**What is expected**
All of the records are to be reproduced exactly.

**Raw data**
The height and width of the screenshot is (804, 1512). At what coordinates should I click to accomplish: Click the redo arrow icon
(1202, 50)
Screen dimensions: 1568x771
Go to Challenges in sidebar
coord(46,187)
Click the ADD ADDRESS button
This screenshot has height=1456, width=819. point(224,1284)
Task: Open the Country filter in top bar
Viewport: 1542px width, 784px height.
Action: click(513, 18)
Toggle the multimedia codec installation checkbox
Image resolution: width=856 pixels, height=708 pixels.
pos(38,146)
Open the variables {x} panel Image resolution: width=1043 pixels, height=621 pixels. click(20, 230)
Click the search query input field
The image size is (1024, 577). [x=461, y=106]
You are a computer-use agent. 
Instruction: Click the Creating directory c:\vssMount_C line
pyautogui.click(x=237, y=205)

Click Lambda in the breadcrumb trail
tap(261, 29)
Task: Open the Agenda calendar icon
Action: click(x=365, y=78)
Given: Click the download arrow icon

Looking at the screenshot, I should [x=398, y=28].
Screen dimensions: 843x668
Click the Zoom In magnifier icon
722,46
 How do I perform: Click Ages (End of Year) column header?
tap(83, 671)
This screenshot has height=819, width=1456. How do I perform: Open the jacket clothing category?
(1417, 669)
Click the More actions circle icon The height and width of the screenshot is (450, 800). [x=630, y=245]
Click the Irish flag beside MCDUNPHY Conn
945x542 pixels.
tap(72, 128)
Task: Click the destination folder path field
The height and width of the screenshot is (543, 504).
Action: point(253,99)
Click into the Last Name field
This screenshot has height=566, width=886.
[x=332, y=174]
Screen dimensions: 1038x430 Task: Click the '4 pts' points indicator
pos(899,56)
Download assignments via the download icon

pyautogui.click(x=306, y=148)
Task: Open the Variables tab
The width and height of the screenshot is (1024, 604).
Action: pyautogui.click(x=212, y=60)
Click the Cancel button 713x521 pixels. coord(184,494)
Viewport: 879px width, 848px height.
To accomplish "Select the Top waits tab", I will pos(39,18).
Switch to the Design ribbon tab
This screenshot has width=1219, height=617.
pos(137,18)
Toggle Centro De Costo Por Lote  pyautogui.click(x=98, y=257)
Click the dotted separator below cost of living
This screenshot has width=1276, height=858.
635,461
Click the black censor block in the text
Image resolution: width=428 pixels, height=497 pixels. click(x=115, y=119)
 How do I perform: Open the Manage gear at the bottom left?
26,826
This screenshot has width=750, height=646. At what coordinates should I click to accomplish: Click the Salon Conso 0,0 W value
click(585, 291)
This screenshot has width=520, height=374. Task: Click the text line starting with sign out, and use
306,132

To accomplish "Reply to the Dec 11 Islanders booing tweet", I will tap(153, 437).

**Response area**
The height and width of the screenshot is (804, 1512). At what coordinates should I click to accomplish: Click the redo arrow icon
(1202, 50)
Screen dimensions: 1568x771
Go to Challenges in sidebar
coord(46,187)
Click the ADD ADDRESS button
This screenshot has height=1456, width=819. point(224,1284)
Task: Open the Country filter in top bar
Viewport: 1542px width, 784px height.
Action: click(513, 18)
Toggle the multimedia codec installation checkbox
Image resolution: width=856 pixels, height=708 pixels.
pos(38,146)
Open the variables {x} panel Image resolution: width=1043 pixels, height=621 pixels. click(20, 230)
Click the search query input field
The image size is (1024, 577). [x=461, y=106]
You are a computer-use agent. 
Instruction: Click the Creating directory c:\vssMount_C line
pyautogui.click(x=237, y=205)

Click Lambda in the breadcrumb trail
tap(261, 29)
Task: Open the Agenda calendar icon
Action: click(x=365, y=78)
Given: Click the download arrow icon

Looking at the screenshot, I should [x=398, y=28].
Screen dimensions: 843x668
Click the Zoom In magnifier icon
722,46
 How do I perform: Click Ages (End of Year) column header?
tap(83, 671)
This screenshot has height=819, width=1456. How do I perform: Open the jacket clothing category?
(1417, 669)
Click the More actions circle icon The height and width of the screenshot is (450, 800). [x=630, y=245]
Click the Irish flag beside MCDUNPHY Conn
945x542 pixels.
tap(72, 128)
Task: Click the destination folder path field
The height and width of the screenshot is (543, 504).
Action: point(253,99)
Click into the Last Name field
This screenshot has height=566, width=886.
[x=332, y=174]
Screen dimensions: 1038x430 Task: Click the '4 pts' points indicator
pos(899,56)
Download assignments via the download icon

pyautogui.click(x=306, y=148)
Task: Open the Variables tab
The width and height of the screenshot is (1024, 604).
Action: pyautogui.click(x=212, y=60)
Click the Cancel button 713x521 pixels. coord(184,494)
Viewport: 879px width, 848px height.
To accomplish "Select the Top waits tab", I will pos(39,18).
Switch to the Design ribbon tab
This screenshot has width=1219, height=617.
pos(137,18)
Toggle Centro De Costo Por Lote  pyautogui.click(x=98, y=257)
Click the dotted separator below cost of living
This screenshot has width=1276, height=858.
635,461
Click the black censor block in the text
Image resolution: width=428 pixels, height=497 pixels. click(x=115, y=119)
 How do I perform: Open the Manage gear at the bottom left?
26,826
This screenshot has width=750, height=646. At what coordinates should I click to accomplish: Click the Salon Conso 0,0 W value
click(585, 291)
This screenshot has width=520, height=374. Task: Click the text line starting with sign out, and use
306,132

To accomplish "Reply to the Dec 11 Islanders booing tweet", I will tap(153, 437).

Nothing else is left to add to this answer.